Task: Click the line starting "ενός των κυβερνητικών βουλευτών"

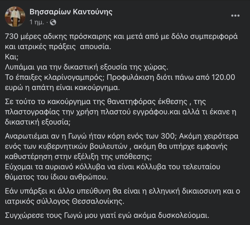Action: click(x=117, y=144)
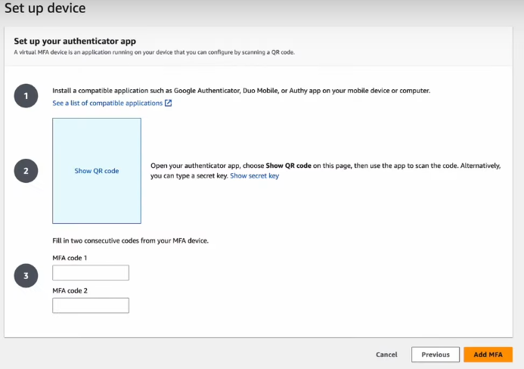Click the two consecutive codes instruction text
The image size is (524, 369).
pyautogui.click(x=130, y=240)
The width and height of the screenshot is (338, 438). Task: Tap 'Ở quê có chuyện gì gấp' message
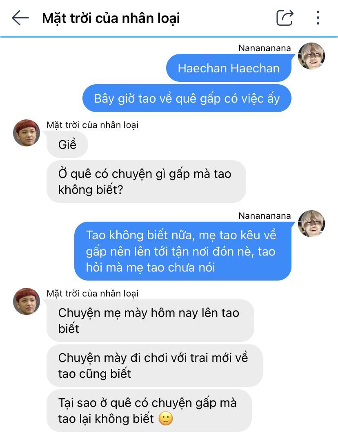pyautogui.click(x=146, y=182)

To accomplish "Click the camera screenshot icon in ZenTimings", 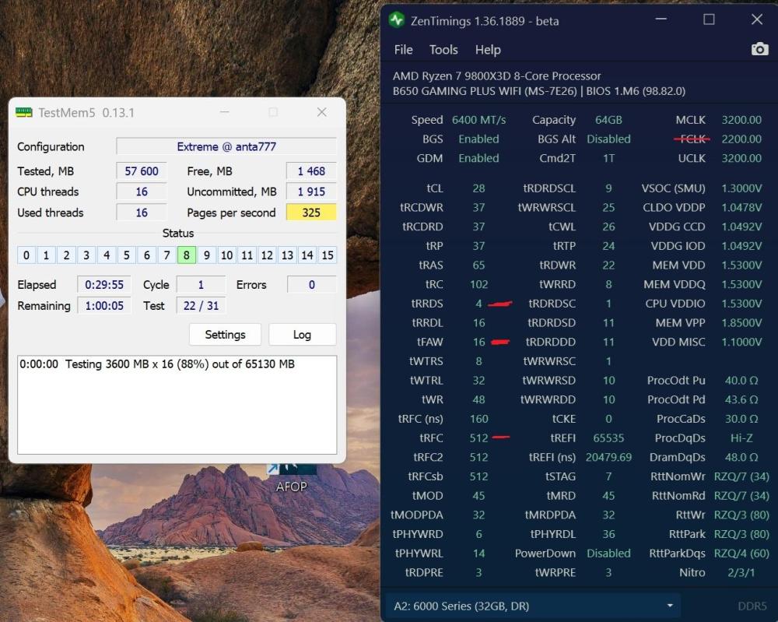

+ + + + + + +

_What needs to be done_:
Please give back every line above exactly as it stands, without pictures.

_Exercise response_:
Task: Click the line starting "ενός των κυβερνητικών βουλευτών"

Action: click(x=117, y=144)
Click the two consecutive codes instruction text
The image size is (524, 369).
pyautogui.click(x=130, y=240)
The width and height of the screenshot is (338, 438). Task: Tap 'Ở quê có chuyện gì gấp' message
pyautogui.click(x=146, y=182)

To accomplish "Click the camera screenshot icon in ZenTimings", 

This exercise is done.